Tsunami: Genesis of a Deadly Wave

Earthquakes and tsunamis, such as the powerful quake that occurred today in the South Pacific and the resulting wave it generated, can often go hand-in-hand. Why does one earthquake generate huge waves while another does not?

Earthquakes that occur under the seafloor can generate tsunamis when chunks of the planet's crust separate. One slab lifting rapidly acts as a giant paddle — thus the term "the paddle effect." This often occurs around two types of faults in the planetary crust. One is called a subduction zone, such as the area where the India continental plate slides beneath the Burma plate. This area is also called a thrust, or dip-slip, fault.

"A thrust fault, where one side goes up and one side goes down, is the perfect type for a tsunami," Jian Lin of the Woods Hole Oceanographic Institution told LiveScience in a telephone interview.

Another type of fault, called strike-slip, involves two plates sliding horizontally with respect to each other. This kind of motion does not generally cause the kind of water displacement, or paddle effect, necessary to create a tsunami.

Not all quakes are the same, and sometimes the paddle effect is minimal or nonexistent if the slabs move laterally instead of up and down, or if the origin of the quake is too deep beneath the seafloor. "Shallower events will have a huge effect," explains Lin.

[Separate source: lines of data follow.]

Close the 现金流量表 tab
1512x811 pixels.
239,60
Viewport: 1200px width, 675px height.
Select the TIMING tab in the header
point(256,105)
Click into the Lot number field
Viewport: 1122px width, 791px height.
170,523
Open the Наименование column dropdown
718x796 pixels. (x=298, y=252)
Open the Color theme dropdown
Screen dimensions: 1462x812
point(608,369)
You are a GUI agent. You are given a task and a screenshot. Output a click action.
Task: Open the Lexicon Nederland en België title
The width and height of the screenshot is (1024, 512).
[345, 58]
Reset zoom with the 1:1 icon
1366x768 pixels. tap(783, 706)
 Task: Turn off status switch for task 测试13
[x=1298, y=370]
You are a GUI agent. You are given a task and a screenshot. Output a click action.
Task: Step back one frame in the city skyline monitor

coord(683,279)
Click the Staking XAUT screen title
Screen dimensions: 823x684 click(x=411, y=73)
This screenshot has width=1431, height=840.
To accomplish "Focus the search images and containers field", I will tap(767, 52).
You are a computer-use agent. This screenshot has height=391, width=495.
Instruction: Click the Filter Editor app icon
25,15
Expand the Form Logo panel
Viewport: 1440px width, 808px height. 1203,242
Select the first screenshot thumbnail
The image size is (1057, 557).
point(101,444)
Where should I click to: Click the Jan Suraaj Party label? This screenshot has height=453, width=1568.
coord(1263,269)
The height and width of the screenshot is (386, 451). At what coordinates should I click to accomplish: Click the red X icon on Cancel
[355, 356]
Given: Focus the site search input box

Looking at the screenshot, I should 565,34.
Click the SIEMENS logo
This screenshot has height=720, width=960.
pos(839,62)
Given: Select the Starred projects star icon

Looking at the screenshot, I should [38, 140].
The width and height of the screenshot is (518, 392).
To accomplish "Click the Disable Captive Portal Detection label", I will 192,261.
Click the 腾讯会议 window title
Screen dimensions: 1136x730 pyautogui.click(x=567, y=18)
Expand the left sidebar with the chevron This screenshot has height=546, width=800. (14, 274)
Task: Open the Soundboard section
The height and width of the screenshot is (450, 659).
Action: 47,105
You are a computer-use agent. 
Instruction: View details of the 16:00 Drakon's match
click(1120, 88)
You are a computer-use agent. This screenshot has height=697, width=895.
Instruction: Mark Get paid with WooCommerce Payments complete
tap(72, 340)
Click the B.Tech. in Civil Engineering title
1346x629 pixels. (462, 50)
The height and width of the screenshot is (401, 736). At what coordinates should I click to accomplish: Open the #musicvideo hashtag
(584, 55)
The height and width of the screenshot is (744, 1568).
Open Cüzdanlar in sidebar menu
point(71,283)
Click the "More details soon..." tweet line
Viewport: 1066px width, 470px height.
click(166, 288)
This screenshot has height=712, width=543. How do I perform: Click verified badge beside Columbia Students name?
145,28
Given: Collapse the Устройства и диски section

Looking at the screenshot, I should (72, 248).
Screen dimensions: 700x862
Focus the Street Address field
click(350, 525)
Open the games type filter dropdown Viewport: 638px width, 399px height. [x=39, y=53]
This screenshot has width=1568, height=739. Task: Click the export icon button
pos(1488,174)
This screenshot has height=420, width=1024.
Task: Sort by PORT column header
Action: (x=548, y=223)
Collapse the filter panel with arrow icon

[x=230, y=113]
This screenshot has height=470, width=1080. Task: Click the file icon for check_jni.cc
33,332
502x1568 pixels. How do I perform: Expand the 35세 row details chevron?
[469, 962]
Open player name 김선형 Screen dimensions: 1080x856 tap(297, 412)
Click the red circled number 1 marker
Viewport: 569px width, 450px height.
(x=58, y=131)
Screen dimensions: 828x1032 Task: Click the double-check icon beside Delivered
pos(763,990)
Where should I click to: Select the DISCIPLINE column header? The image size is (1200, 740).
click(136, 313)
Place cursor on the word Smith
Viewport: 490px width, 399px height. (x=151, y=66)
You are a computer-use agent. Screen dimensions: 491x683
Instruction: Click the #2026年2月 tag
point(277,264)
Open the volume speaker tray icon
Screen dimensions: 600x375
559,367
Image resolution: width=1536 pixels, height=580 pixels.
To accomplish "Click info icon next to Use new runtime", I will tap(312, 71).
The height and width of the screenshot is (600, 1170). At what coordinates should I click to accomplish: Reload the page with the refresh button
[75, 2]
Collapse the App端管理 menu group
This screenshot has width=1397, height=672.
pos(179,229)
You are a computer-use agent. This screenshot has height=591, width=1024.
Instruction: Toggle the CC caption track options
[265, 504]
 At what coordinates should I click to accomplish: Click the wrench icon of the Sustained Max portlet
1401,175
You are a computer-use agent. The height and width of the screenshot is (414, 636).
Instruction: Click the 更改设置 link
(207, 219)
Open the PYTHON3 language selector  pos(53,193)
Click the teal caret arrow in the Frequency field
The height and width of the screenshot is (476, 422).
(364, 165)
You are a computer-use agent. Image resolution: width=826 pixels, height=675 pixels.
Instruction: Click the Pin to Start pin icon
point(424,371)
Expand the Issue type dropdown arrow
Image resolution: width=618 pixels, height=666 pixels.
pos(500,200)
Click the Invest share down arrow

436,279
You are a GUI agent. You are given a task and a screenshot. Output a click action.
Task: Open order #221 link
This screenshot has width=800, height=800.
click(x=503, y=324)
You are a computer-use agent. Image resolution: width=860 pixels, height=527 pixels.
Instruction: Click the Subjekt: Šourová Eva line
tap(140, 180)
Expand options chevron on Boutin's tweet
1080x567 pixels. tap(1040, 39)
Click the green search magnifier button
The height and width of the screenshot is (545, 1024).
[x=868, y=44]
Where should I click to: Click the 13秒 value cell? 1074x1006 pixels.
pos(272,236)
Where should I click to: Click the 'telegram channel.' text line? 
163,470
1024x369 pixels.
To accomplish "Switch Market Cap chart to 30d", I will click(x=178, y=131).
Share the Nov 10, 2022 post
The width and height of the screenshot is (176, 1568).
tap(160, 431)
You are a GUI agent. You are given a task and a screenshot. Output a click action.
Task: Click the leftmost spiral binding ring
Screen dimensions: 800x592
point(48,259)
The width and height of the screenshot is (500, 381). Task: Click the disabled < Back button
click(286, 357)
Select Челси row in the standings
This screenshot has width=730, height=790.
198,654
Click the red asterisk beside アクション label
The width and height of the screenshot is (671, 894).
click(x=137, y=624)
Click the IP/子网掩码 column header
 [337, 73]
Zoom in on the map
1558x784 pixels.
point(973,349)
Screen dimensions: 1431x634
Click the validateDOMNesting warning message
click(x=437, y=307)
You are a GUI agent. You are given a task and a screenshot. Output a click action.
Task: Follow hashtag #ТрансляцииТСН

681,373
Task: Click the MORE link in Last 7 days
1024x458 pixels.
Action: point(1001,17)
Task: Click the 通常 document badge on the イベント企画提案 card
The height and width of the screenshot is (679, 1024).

Despite this knowledge of undersea quakes, the resulting waves are hard to predict, for several reasons. Nobody knows how a quake has affected the seafloor until hours, days or even months after the event. And a tsunami is almost imperceptible on the open ocean, rising to full ferocity only as it nears the shore. Plus, buoys that measure the tsunamis are sparse, often thousands of miles apart.